I continued with the next exercise on the QML track, the task was to create a VQC (Variational Quantum Classifier) to classify Ising-spin systems into ordered and disordered states, with an accuracy of at least 90%.
The Ising model, is a simplified model of a ferromagnet, describing it’s magnetic properties. A ferromagnet displays spontaneous magnetization (i.e. parallel alignment of it’s atoms spins) below its critical temperature. In our dataset, the ferromagnet is represented by five spins arranged in a linear setup.
Variational Quantum Classifier
A Variational Quantum Classifier differs in two essential points from a conventional NN classifier. Firstly, the input data needs to be encoded into qubits. Secondly, the hypothesis function is a parameterized quantum circuit. These parameters are subsequently optimized using classical optimizers.
Implementation
My implementation heavily draws on the PennyLane VQC tutorial, I made a few adaption though.
First we need to create our hypothesis, similarly to the tutorial I chose strongly entangling layers. I only want to distinguish two classes, and I do not want to create a quantum-classical hybrid pipeline (apart from the classically added bias term).

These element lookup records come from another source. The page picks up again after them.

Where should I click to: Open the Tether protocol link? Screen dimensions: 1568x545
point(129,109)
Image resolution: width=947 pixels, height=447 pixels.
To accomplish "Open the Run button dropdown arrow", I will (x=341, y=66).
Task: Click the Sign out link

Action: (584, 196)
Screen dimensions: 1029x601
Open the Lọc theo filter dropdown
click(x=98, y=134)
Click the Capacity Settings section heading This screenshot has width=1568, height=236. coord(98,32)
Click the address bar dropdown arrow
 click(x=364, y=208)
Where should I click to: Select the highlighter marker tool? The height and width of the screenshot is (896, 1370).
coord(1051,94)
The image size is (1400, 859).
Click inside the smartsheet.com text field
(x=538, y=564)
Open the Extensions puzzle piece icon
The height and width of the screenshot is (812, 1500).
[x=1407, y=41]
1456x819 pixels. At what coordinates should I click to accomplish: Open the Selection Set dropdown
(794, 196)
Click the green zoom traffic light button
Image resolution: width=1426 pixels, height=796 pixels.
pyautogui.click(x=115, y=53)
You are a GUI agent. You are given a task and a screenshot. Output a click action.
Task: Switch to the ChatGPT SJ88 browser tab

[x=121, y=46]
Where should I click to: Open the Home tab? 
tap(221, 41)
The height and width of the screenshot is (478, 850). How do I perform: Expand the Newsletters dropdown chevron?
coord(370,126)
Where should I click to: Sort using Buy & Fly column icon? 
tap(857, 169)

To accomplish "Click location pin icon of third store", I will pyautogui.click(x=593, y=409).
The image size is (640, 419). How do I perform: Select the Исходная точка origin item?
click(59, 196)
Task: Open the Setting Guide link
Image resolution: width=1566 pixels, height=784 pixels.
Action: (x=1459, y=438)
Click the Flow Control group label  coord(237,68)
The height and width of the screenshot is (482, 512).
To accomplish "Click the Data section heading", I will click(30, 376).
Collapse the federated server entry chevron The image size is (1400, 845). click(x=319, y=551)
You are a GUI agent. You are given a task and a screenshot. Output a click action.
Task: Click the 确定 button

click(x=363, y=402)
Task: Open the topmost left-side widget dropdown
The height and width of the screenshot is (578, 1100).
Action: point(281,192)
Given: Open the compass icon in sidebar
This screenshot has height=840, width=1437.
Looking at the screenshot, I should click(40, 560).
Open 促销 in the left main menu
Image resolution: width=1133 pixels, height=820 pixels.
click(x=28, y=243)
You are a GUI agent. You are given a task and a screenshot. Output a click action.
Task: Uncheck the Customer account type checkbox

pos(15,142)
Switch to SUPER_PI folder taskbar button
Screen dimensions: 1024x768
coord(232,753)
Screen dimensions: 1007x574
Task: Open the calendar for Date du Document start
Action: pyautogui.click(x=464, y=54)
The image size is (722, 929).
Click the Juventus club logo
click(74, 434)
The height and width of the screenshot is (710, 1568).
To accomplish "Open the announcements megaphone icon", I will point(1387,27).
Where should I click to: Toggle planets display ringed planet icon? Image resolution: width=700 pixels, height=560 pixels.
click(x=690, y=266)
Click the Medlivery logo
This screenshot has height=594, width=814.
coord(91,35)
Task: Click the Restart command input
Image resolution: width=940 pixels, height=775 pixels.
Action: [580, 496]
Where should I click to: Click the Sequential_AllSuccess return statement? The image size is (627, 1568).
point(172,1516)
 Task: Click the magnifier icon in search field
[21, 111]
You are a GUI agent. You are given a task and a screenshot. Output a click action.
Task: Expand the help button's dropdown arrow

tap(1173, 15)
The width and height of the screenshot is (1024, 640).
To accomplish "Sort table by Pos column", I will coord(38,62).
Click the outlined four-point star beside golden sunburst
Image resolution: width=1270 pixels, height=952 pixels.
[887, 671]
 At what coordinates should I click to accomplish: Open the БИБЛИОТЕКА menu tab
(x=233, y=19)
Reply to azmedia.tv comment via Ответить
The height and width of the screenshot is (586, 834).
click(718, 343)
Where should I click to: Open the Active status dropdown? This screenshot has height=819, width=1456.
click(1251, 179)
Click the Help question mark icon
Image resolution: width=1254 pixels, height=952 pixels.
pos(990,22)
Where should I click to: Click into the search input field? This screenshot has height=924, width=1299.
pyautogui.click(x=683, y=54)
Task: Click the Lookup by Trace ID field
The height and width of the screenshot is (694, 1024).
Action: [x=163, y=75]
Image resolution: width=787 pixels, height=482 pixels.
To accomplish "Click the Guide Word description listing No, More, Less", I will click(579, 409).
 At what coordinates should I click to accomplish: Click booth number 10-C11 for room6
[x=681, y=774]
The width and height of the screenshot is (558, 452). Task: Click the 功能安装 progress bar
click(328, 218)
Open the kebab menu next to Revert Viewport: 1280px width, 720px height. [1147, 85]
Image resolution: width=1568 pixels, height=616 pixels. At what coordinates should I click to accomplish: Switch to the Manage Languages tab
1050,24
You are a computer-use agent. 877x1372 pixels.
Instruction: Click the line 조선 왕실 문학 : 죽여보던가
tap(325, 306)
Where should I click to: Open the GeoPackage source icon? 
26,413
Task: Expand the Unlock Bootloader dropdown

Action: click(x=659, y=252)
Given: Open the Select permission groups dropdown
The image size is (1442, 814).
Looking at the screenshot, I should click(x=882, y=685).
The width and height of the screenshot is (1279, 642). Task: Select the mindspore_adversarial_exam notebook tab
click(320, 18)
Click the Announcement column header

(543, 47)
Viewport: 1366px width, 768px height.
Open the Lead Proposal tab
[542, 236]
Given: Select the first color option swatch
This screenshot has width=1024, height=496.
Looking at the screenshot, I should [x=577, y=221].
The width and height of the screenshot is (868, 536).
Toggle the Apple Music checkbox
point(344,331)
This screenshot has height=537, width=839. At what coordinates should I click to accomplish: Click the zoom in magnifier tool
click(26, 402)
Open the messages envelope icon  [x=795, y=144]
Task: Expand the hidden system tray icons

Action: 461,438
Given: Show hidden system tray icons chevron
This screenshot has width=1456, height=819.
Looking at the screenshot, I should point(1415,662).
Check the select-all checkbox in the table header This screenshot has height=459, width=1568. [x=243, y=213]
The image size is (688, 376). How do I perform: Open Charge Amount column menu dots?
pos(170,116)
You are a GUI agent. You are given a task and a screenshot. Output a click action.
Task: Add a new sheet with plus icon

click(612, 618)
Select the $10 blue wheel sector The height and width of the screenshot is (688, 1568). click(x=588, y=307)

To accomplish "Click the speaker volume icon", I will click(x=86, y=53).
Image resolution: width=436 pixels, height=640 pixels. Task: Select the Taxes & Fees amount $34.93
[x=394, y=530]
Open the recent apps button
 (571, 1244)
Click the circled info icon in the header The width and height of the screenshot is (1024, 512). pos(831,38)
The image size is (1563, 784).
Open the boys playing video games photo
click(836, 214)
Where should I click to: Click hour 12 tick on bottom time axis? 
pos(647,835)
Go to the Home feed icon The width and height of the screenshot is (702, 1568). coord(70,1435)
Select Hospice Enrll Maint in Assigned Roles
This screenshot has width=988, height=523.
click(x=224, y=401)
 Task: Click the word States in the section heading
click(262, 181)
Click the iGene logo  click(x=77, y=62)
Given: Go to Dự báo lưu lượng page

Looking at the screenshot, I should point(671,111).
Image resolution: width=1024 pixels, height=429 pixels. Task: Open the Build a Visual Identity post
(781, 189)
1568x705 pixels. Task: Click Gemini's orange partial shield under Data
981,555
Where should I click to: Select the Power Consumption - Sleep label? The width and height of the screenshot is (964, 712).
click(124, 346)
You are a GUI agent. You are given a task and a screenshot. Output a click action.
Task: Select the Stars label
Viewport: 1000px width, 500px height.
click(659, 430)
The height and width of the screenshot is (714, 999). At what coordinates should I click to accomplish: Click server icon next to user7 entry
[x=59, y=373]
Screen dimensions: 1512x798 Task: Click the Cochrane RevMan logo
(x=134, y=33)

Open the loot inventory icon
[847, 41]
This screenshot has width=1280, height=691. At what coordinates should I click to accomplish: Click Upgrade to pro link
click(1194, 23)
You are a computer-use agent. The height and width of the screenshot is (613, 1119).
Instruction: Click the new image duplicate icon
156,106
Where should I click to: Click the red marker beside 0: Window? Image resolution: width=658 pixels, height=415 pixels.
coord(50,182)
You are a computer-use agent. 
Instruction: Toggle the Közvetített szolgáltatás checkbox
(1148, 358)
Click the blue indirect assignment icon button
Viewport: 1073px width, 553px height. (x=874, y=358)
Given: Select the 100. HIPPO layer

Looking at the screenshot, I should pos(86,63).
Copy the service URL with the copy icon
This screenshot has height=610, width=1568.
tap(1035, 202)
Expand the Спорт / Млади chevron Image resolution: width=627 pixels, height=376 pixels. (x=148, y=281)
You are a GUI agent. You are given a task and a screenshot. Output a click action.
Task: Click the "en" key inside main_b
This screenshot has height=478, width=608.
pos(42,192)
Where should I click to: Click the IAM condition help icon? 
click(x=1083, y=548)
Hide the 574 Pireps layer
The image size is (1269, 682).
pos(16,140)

Therefore, I only need the expectation value of a single qubit, it doesn’t matter which one I choose.
@qml.qnode(dev)
def circuit(weights, x):
"""VQC architecture, encodes input data and performs a series of strongly entangling layers, to perform the classification.
Args:
- weights (np.ndarray): weights for the entangling layers
- x (np.ndarray): spin configurations
Returns:
- prediction (float): expectation value of one qubit, after the entangling layers
"""
qml.BasisState(x, wires=range(num_wires))
qml.StronglyEntanglingLayers(weights=weights, wires=range(4))
return qml.expval(qml.PauliZ(0))
def variational_classifier(weights, bias, x):
return circuit(weights, x) + bias
Next, I initialize my parameters and my optimizer. I opted for three layers, and a smaller step size.
np.random.seed(0)
n_layers = 3
shape = qml.StronglyEntanglingLayers.shape(n_layers=n_layers, n_wires=num_wires)
weights = np.random.random(size=shape)
bias = np.array(0.0, requires_grad=True)
opt = NesterovMomentumOptimizer(0.1)
batch_size = 10
Finally, the optimization loop …
for it in range(25):
# Update the weights by one optimizer step
batch_index = np.random.randint(0, len(ising_configs), (batch_size,))
X_batch = ising_configs[batch_index]
Y_batch = labels[batch_index]
weights, bias, _, _ = opt.step(cost, weights, bias, X_batch, Y_batch)
# Compute accuracy
predictions = [np.sign(variational_classifier(weights, bias, x)) for x in ising_configs]
acc = accuracy(labels, predictions)
print(
"Iter: {:5d} | Cost: {:0.7f} | Accuracy: {:0.7f} ".format(
it + 1, cost(weights, bias, ising_configs, labels), acc
)
)
I reach an accuracy of 93.6%, a good result for this toy problem.